#### DATASET EXTRACT
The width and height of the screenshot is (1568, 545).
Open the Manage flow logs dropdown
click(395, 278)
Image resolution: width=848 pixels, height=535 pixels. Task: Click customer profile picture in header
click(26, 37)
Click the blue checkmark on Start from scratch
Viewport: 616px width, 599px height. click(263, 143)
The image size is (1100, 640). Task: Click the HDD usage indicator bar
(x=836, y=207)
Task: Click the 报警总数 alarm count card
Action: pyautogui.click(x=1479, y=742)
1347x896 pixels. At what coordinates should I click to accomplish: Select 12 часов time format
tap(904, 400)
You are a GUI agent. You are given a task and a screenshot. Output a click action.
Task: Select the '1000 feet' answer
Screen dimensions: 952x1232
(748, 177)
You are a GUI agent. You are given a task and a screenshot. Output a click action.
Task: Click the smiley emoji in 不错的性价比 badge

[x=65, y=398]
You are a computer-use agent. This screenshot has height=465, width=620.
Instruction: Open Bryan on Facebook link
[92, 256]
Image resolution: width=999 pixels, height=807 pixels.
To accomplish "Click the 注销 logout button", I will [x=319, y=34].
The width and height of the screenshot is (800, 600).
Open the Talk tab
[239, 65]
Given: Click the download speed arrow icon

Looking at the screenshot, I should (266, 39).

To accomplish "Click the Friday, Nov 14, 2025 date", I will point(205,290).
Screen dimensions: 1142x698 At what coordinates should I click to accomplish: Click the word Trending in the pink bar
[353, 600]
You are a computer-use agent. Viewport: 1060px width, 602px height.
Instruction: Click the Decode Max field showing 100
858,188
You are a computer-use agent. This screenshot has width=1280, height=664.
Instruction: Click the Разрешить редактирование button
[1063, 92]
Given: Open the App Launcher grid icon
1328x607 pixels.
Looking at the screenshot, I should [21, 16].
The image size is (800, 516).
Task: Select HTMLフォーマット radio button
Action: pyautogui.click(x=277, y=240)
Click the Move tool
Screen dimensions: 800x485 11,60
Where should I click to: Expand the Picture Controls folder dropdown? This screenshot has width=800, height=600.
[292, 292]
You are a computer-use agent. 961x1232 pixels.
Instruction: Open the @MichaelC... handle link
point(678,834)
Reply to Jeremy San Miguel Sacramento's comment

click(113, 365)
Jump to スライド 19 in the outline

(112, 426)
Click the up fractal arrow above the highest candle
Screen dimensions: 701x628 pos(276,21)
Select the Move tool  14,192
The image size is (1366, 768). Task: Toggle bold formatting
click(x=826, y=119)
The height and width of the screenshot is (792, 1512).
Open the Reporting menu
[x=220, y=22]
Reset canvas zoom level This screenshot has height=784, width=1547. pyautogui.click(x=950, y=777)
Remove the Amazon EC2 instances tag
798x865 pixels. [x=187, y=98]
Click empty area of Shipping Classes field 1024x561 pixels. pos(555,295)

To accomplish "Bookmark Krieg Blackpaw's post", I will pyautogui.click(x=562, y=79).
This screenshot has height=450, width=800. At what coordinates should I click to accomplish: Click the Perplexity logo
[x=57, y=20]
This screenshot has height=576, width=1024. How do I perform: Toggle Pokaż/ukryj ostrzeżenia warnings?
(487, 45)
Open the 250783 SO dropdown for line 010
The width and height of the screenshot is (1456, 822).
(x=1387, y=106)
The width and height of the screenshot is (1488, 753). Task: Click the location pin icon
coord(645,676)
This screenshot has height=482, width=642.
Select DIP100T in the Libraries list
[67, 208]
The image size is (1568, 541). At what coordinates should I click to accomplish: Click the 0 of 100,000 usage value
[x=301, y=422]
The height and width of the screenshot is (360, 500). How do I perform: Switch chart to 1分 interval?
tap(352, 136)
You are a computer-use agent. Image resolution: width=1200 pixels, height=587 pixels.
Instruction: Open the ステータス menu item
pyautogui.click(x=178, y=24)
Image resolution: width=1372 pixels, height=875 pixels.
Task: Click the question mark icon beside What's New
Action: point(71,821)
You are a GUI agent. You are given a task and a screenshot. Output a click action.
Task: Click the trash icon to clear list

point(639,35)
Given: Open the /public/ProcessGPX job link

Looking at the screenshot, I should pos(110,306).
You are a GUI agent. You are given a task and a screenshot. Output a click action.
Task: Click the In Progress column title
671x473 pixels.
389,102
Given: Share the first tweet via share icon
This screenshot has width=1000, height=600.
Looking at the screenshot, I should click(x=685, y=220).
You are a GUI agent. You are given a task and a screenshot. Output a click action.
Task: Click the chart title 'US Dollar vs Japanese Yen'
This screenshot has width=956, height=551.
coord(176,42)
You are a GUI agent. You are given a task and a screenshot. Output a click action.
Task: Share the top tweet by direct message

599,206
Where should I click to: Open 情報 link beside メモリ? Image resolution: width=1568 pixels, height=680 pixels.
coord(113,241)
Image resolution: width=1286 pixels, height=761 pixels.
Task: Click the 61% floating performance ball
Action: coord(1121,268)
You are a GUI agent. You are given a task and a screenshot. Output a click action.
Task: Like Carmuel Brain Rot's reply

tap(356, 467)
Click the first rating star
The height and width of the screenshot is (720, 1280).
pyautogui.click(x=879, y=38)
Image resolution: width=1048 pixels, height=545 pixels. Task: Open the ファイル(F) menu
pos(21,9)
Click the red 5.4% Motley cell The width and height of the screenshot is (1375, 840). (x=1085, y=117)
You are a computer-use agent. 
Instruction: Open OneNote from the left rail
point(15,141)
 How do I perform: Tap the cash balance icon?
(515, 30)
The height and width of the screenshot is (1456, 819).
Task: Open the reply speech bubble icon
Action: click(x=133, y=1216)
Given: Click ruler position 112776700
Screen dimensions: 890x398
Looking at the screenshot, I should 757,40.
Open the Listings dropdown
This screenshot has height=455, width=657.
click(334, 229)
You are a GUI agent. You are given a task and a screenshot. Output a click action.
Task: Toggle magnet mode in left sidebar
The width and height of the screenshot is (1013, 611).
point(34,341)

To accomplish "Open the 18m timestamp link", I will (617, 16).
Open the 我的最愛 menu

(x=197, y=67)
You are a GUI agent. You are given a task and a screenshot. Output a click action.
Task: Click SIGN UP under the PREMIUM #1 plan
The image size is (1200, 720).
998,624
########
*WHAT IS NEEDED*:
Look at the records above. Copy every line where the string "computer" occurs.

*PROBLEM SOLUTION*:
You are a computer-use agent. This screenshot has height=465, width=620.
You are a computer-use agent. Viewport: 1060px width, 602px height.
You are a computer-use agent. This screenshot has width=1280, height=664.
You are a computer-use agent. 961x1232 pixels.
You are a computer-use agent. Image resolution: width=1200 pixels, height=587 pixels.
You are a computer-use agent. 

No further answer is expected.